Extract:
▬▬▬
The car manufacturer of the year has to be JCB. I’ve long wanted one, of course, and it’s not hard to find them in the local classifieds. What is hard, for we unlucky enough not to be digger drivers, is to know what you’re buying. It’s not only the nomenclature — what exactly is a four-in-one bucket? — but also knowing how to assess the condition. You see some rusty old dinosaurs lumbering happily across the landscape, digging up mighty chunks to eat, while hearing horror stories of expensive hydraulic and oil-pump failures on other creatures that, to the unpractised eye, look pristine. And they’re not exactly easy to tow home when they break down.
Fear is another inhibitor. Most of us have no better idea how to ride one than we would a woolly mammoth. A surgeon I know of bought one and set about his large garden with vigour. After he had twice deprived himself and his neighbours of water, and once of electricity, the local council asked him either to stop using it or to take lessons. Doubtless he assumed that anyone adept with a scalpel could learn to handle a JCB, and he’s probably right; but presumably he’d also practised with a scalpel before setting about living flesh. Presumably.
Were I to indulge in a JCB I’d seek the advice of Peter, a helpful neighbour who lives in the woods and emerges only to move earth for people. He makes a digger look the most delicate of precision instruments (perhaps he’d be a good surgeon). I’d pay him to advise on buying it and pay him to teach me. But I fear that even Peter wouldn’t be qualified for the particular JCB I have in mind.
▬▬▬
[Data entries]

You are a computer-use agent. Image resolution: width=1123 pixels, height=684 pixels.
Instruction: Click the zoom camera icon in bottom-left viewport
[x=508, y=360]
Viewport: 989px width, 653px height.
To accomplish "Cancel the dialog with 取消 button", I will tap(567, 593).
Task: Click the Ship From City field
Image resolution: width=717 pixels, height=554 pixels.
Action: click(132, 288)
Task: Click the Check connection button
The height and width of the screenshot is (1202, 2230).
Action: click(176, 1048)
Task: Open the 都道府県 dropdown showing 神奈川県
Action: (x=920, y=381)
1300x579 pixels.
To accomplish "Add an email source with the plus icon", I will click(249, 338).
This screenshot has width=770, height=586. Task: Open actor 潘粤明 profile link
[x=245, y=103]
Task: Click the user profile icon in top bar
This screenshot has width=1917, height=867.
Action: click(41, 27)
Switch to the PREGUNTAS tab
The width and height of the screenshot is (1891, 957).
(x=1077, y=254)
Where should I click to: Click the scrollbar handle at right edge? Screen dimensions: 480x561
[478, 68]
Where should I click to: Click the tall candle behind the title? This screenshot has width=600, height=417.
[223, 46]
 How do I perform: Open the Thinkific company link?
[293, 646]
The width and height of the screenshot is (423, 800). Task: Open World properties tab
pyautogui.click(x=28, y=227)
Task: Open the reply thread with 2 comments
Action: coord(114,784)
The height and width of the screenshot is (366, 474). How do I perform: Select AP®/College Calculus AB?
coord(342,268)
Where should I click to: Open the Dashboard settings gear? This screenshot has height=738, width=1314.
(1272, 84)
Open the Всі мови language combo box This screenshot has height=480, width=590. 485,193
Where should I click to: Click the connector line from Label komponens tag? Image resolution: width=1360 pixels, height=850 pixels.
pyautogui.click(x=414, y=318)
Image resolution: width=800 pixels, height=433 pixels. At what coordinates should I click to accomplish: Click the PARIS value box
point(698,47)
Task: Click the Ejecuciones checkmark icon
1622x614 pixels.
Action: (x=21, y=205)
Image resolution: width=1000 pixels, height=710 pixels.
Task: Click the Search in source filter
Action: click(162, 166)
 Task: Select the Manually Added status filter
▬▬▬
Task details: Quote every sentence in the JCB text that contains the word "JCB." The entries have no connection to the JCB text.

Result of this task:
- The car manufacturer of the year has to be JCB.
- Doubtless he assumed that anyone adept with a scalpel could learn to handle a JCB, and he's probably right; but presumably he'd also practised with a scalpel before setting about living flesh.
- Were I to indulge in a JCB I'd seek the advice of Peter, a helpful neighbour who lives in the woods and emerges only to move earth for people.
- But I fear that even Peter wouldn't be qualified for the particular JCB I have in mind.